= WORK REQUIRED =
Collect each line of the entries that holds the string "agent".
***** DATA SUPPLIED *****
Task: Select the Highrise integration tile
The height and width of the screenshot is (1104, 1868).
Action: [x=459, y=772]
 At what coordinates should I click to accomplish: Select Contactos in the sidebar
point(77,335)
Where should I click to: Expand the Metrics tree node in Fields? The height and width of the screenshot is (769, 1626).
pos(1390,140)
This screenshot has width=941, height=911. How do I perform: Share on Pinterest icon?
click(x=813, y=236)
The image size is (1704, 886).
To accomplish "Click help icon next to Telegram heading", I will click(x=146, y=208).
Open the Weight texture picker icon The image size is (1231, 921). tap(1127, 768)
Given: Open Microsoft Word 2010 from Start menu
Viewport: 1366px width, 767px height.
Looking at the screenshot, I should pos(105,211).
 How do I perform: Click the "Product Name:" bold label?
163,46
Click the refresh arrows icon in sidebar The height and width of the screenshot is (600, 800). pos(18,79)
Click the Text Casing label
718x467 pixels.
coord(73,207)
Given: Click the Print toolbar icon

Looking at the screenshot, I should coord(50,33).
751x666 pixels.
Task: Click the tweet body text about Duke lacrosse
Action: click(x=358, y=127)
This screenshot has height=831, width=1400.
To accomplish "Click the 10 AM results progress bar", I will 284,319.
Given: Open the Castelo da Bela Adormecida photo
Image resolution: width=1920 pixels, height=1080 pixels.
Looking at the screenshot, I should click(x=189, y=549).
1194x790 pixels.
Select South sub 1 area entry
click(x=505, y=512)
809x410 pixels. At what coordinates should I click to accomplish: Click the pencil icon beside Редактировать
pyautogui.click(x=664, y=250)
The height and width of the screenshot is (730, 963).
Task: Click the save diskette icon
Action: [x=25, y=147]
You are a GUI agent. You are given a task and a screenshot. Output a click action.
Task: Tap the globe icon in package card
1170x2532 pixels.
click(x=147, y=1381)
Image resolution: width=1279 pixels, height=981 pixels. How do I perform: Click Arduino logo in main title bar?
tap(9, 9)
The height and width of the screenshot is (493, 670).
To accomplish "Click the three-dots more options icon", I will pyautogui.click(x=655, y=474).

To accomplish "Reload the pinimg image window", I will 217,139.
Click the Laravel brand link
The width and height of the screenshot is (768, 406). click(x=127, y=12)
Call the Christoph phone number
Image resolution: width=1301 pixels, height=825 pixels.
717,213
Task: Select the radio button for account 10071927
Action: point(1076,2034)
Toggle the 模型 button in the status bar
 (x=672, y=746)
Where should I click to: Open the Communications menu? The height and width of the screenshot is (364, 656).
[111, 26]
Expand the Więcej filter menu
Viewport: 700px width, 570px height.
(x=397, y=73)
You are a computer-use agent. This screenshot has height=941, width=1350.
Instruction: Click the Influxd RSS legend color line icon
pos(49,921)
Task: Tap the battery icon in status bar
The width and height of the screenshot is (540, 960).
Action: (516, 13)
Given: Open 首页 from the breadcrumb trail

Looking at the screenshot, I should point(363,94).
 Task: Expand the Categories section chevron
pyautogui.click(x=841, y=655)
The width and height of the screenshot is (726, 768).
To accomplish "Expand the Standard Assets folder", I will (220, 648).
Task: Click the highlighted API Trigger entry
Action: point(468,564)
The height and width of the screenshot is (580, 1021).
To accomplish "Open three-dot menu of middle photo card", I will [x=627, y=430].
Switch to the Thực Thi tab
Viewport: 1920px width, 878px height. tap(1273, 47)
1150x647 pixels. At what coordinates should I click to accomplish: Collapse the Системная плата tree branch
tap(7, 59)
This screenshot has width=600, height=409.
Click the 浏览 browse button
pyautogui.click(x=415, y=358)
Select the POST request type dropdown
*****
= TASK RESPONSE =
You are a GUI agent. You are given a task and a screenshot. Output a click action.
You are a computer-use agent. This screenshot has height=941, width=1350.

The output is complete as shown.